On 05/15/2012 04:27 AM, Alon Burg wrote:
> Hi Caleb & Roger,
> Thank you very much for your responses.
> I tried adding PerfTools but still seem to be missing some understanding
> of where is most of the time spent and which functions are eating all of
> the cpu/performance.
>
> A few clarifications on the stack I am profile: Rails 3.1 + Mongoid +
> JBuilder for JSON rendering.
> The main issue I am trying to debug is why the JBuilder JSON rendering
> is taking 80% of the request time in production (530msec spent on views
> / 640sec total request time)
>
> Attached is my PerfTools + RubyProf results
Ok, took a look at the profiler outputs you sent. perftools wasn't very
enlightening... all the boxes were about the same size, so nothing is
jumping out there. Plus, it's rails so of course there's some big long
call stack....
the graph.html is more revealing, I think. Usually interpreting these is
a matter of pouring over the output for hours combined with spelunking
the source code, (which is deeper than I intend to go) but here are some
things that are obvious:
1) 17 calls to Mongoid::Collections::Retry#retry_on_connection_failure
accounted for 44.33% of time. It's something to think further on... I'd
say that there probably shouldn't have been any calls to this. Lots of
time spent in Mongoid generally, but it all seems to flow towards this.
Maybe your mongo server needs more resources?
2) JBuilder (which I don't know what that is, I thought that was a
borland ide) shows up at maybe 32%? not sure what's going on there.

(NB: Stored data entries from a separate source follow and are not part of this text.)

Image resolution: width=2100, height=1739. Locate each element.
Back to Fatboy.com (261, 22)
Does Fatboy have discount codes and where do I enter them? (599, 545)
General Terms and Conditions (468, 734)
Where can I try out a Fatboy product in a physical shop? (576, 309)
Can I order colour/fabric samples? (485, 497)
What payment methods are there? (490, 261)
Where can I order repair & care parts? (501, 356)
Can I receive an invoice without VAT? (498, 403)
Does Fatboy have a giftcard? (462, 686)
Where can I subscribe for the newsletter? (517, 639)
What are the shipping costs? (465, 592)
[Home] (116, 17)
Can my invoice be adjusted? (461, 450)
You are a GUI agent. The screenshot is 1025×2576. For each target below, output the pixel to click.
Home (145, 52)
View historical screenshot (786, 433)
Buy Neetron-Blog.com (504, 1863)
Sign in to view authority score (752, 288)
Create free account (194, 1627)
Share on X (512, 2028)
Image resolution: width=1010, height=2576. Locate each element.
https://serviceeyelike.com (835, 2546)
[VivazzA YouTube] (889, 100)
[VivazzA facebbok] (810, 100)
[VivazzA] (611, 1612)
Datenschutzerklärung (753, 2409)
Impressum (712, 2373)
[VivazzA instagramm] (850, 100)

3) actual time rendering json looks to be around 16%. considering your
workload, this is interesting. it could be worth optimizing the json
render, maybe with some custom renderers which would be faster than the
generic ones from JSON, but that's not where you need to look first.
4) Mongoid (and other things) are doing lots of Kernel#tap, which is
silly. profiler claims this is only 0.1%, but this could be deceptive.
Might be worth trying to inline this.
It looks like this test run only went for maybe 4 seconds? How many
queries were done for this run? Once again, I recommend longer test runs
when doing profiling, to help filter out the noise better. A couple
minutes is a good lower limit.
I recommend you try to learn how to read graph_html; I know there are
some guides out there that could help you. Google for something like
'interpreting ruby-prof output' or 'interpreting gprof output' (since
ruby-prof and gprof give very similar outputs).